___ Excerpted records

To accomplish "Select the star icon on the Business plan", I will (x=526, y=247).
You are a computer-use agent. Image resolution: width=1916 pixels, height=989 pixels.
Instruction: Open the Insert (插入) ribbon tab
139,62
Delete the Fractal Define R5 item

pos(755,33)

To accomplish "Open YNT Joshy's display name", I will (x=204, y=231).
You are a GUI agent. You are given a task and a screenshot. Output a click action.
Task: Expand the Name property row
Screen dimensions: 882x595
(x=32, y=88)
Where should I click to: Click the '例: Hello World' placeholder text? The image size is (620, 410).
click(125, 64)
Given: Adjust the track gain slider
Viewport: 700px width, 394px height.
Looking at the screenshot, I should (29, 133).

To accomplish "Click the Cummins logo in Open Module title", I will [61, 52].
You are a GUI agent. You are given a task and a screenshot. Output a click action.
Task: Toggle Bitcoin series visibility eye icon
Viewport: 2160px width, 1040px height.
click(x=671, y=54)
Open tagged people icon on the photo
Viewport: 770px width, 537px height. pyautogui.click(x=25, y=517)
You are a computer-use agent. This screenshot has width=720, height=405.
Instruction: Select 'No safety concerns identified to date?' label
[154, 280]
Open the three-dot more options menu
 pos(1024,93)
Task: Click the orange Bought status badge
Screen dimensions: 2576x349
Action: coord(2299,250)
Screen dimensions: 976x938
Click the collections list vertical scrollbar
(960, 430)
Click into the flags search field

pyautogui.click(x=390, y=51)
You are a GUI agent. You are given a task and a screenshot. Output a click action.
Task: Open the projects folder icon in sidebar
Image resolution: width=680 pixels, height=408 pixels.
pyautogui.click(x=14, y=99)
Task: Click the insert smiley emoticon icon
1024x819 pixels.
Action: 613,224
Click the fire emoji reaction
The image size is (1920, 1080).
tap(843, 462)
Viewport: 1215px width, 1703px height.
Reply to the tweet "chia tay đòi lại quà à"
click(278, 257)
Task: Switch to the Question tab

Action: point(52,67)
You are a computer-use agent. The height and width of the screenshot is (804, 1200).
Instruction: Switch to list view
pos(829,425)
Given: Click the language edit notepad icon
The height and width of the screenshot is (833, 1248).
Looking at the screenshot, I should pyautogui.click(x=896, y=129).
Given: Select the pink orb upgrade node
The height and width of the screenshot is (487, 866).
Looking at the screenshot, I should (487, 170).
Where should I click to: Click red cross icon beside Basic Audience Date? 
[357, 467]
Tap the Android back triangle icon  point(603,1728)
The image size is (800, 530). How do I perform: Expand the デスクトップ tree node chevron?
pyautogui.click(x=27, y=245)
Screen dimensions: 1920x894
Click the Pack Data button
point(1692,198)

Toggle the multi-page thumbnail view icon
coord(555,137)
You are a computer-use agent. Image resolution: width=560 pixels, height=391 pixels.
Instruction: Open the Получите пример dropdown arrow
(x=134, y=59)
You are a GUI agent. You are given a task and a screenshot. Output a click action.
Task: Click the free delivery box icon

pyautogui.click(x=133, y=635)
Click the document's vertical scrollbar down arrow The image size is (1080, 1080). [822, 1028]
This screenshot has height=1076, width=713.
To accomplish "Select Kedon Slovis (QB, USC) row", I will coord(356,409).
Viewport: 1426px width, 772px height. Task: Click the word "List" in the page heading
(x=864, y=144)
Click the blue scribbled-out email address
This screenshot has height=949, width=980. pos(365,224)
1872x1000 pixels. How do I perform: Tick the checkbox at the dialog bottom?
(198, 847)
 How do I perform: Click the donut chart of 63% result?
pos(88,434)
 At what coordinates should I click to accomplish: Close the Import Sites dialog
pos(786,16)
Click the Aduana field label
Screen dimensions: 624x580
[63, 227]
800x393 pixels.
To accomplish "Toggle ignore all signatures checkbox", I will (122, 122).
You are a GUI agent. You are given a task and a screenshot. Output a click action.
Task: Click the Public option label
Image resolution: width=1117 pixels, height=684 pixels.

______

### Problem statement:
Your answer should consist of the lines above that hold the word "computer".

### Exercise solution:
You are a computer-use agent. Image resolution: width=1916 pixels, height=989 pixels.
You are a computer-use agent. This screenshot has width=720, height=405.
You are a computer-use agent. The height and width of the screenshot is (804, 1200).
You are a computer-use agent. Image resolution: width=560 pixels, height=391 pixels.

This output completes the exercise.